Others have responded more enthusiastically. Corbyn’s candidacy has brought thousands of new members into the party, swelling it to its largest size in decades. This influx of support for the Labour left has enraged many party leaders, who fear matters are getting “out of hand” and “endangering the party’s electability.”
Last month the Daily Telegraph reported that Labour’s biggest capitalist donors would stop supporting the party if Corbyn won (as if this would be a bad thing). The traditional Labour right is also out for Corbyn’s blood. As Eddie Ford explains, “The Labour right are careerists who have mapped out their path since university. Therefore they will not easily go or casually waltz out of the party. In all likelihood, they will fight tooth-and-claw to control the Labour Party — something which they regard almost as theirs by right of birth.”
But the only way they can conceivably “defeat” Corbyn is by
pulling something dramatic out of the bag — whether that be a coup by seditious elements of the Parliamentary Labour party or at the party conference in September or by stubborn guerrilla warfare . . . [a] campaign of sabotage [taking] the form of very many Labour MPs refusing to serve under Corbyn, perhaps leaving him unable to form a shadow cabinet.

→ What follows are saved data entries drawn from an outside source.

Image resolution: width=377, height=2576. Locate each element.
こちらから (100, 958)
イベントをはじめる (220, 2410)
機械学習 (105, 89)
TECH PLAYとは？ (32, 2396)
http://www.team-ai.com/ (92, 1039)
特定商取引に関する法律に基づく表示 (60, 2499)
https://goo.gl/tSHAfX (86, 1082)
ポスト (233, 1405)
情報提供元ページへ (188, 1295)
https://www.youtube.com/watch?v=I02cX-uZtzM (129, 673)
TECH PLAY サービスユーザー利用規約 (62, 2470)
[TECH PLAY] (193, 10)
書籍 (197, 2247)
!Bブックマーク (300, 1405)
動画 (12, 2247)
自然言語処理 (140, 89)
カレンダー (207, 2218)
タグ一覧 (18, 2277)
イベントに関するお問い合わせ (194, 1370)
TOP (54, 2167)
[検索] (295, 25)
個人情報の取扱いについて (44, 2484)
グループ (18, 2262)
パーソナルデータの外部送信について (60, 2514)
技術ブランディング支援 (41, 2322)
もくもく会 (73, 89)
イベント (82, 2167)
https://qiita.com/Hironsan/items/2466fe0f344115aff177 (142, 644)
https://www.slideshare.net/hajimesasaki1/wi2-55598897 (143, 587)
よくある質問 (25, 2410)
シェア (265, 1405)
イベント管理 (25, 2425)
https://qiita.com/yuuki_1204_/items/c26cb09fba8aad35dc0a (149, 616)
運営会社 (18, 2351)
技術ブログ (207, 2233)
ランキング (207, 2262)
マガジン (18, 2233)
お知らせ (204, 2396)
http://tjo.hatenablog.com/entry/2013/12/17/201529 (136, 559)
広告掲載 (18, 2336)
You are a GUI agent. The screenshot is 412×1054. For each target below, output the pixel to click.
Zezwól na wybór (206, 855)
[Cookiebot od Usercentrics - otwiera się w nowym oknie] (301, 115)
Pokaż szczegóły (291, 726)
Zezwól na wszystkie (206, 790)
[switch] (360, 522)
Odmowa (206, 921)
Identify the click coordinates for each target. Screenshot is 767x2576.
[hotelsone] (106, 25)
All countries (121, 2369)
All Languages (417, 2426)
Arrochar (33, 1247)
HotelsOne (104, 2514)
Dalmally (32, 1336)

In other words, an amplified version of the longstanding tradition where the Labour conference votes for one thing and the parliamentarians do another.
The only way to overcome this sort of internal subversion is a sustained campaign by both the Labour rank-and-file and by Corbyn himself to thoroughly democratize both the party and its affiliated unions. Given the party’s historic conservatism — as well as the bureaucratization of its internal functioning since Blair’s rise — this will be no small task.
But recent history suggests that Labour cannot remain what Lenin called a “bourgeois workers’ party” for much longer — it will become either a bourgeois party pure-and-simple, or committed leftists will transform it into an all-inclusive alliance of unions, socialist groups, and partisans of the working class.
There will be, despite centrist dreaming, no Third Way.